Skull Base 2006; 16 - A035
DOI: 10.1055/s-2006-958569

Referrals for Auditory Brainstem Responses—Compliance of Otoneurological Patients

Magdalini Tsiakou 1(presenter), Thomas Nikolopoulos 1, Olga Papadopoulou 1, Maria Theodosiou 1, Sotirios Pappas 1, Michael Tzagaroulakis 1, Eleftherios Ferekidis 1
  • 1Athens, Greece

Background: Auditory brainstem responses (ABR) are a widely used diagnostic tool in a number of otoneurological symptoms such as tinnitus, hearing loss, and vertigo.

Aim: The aim of the present paper is to assess the results of ABR screening and the rate of cases lost to follow-up in a busy ENT department.

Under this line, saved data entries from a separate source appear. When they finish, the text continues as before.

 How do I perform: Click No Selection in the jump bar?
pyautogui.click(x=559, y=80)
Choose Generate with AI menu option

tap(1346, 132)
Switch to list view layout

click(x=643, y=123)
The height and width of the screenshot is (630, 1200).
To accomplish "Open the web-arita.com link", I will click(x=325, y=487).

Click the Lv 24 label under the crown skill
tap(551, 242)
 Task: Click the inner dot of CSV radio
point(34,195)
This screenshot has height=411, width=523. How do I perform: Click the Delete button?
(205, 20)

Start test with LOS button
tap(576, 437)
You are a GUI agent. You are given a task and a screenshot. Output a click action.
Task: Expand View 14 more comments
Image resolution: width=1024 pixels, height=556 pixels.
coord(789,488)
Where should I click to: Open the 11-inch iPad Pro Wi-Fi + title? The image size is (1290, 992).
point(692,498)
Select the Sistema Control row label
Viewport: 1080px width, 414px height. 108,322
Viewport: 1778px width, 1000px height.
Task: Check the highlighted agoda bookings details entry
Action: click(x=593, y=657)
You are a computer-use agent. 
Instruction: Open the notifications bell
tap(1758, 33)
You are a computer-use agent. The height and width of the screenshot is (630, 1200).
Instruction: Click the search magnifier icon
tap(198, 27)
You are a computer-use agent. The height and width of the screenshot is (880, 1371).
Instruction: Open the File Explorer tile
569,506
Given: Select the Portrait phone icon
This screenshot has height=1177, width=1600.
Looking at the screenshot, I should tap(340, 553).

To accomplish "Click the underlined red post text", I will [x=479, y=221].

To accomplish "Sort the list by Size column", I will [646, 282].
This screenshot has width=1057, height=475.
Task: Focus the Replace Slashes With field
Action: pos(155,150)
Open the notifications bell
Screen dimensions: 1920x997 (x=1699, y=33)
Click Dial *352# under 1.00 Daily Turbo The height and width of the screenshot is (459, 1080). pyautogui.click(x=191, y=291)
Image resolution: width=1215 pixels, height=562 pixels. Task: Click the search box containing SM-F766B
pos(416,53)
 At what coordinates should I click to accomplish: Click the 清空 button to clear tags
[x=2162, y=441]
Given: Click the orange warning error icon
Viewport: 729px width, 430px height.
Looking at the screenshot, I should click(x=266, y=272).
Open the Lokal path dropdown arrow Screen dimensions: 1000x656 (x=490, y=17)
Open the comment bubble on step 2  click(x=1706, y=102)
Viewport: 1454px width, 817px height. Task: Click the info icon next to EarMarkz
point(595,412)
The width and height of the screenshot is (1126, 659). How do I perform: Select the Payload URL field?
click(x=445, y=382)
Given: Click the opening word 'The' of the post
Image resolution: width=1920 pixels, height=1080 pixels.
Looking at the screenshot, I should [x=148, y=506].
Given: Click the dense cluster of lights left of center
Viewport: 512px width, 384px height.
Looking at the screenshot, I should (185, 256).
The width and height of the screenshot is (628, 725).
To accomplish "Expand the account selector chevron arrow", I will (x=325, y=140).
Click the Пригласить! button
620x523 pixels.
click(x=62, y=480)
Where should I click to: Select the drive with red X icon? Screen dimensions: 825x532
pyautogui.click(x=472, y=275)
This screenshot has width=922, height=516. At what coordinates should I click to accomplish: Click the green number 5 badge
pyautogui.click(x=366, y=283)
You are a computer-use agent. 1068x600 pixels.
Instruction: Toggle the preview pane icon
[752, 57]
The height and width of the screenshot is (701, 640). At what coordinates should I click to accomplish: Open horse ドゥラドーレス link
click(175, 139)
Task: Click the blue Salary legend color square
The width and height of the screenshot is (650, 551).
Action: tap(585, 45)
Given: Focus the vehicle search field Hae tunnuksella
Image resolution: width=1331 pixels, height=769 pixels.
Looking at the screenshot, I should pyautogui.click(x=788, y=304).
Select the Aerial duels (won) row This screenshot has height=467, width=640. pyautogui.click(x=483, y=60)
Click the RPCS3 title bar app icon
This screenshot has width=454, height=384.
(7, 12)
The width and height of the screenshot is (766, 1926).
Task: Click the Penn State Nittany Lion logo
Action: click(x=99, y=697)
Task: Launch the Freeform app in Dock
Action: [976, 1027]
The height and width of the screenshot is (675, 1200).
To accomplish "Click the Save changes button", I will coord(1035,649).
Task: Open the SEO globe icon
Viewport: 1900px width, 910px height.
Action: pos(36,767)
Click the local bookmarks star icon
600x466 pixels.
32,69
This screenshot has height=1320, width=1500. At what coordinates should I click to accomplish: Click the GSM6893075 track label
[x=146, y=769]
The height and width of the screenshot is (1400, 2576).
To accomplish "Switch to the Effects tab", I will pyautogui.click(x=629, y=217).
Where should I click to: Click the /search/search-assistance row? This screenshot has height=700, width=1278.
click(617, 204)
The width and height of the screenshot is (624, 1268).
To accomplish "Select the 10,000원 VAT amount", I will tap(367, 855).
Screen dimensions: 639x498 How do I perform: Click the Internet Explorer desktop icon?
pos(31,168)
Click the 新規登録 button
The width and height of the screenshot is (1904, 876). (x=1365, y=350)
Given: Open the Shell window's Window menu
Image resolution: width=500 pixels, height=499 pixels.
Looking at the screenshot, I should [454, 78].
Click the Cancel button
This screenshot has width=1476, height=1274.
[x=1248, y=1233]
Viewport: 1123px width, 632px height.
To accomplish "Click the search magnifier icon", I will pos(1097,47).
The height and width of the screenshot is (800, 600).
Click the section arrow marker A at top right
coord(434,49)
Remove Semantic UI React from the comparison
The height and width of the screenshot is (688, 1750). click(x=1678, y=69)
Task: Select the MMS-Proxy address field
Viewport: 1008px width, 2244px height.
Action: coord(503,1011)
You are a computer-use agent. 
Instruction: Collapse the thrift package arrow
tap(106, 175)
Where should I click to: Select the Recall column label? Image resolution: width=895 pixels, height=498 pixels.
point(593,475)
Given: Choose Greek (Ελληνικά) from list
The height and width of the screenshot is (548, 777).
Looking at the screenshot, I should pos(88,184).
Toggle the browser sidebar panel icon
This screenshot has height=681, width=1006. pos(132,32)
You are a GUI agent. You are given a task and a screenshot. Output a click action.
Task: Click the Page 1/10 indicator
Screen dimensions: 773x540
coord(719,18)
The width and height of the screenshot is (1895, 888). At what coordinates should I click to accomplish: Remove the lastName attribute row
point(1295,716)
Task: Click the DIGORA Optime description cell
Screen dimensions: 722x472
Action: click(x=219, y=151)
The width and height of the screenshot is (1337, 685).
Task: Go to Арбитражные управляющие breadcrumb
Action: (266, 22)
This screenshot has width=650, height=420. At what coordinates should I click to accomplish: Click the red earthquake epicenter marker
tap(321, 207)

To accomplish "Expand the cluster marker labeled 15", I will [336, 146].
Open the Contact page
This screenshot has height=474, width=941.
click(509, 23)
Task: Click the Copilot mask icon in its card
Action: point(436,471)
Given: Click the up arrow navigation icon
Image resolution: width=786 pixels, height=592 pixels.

Material and Methods: In a period of 3 months we referred for ABR evaluation 88 patients with a mean age of 59 years (minimum age 23 years and maximum age 82 years). There were 43 males (49%) and 45 females (51%). The patients suffered from tinnitus or asymmetric hearing loss or vertigo or a combination of these symptoms.

Results: From the 88 patients, 62 (70%) undertook the ABR examination and the remaining 26 patients (30%) did not present themselves for the ABR assessment. From the 62 patients, 44 (71%) had a normal ABR assessment while the remaining 18 (29%) had pathological ABR papameters.

Conclusion: Although ABR is an easy, painless, short, and low-cost examination done within our department and without a long waiting list, 30% of patients did not present themselves for the examination. It seems therefore that there is a serious discrepancy between the perceptions of patients versus doctors regarding easily accessible examinations, with obvious consequences in the effective management of these patients. ABR examination on the same day as the initial assessment, if possible, may improve the lost-to-follow-up rates in these patients.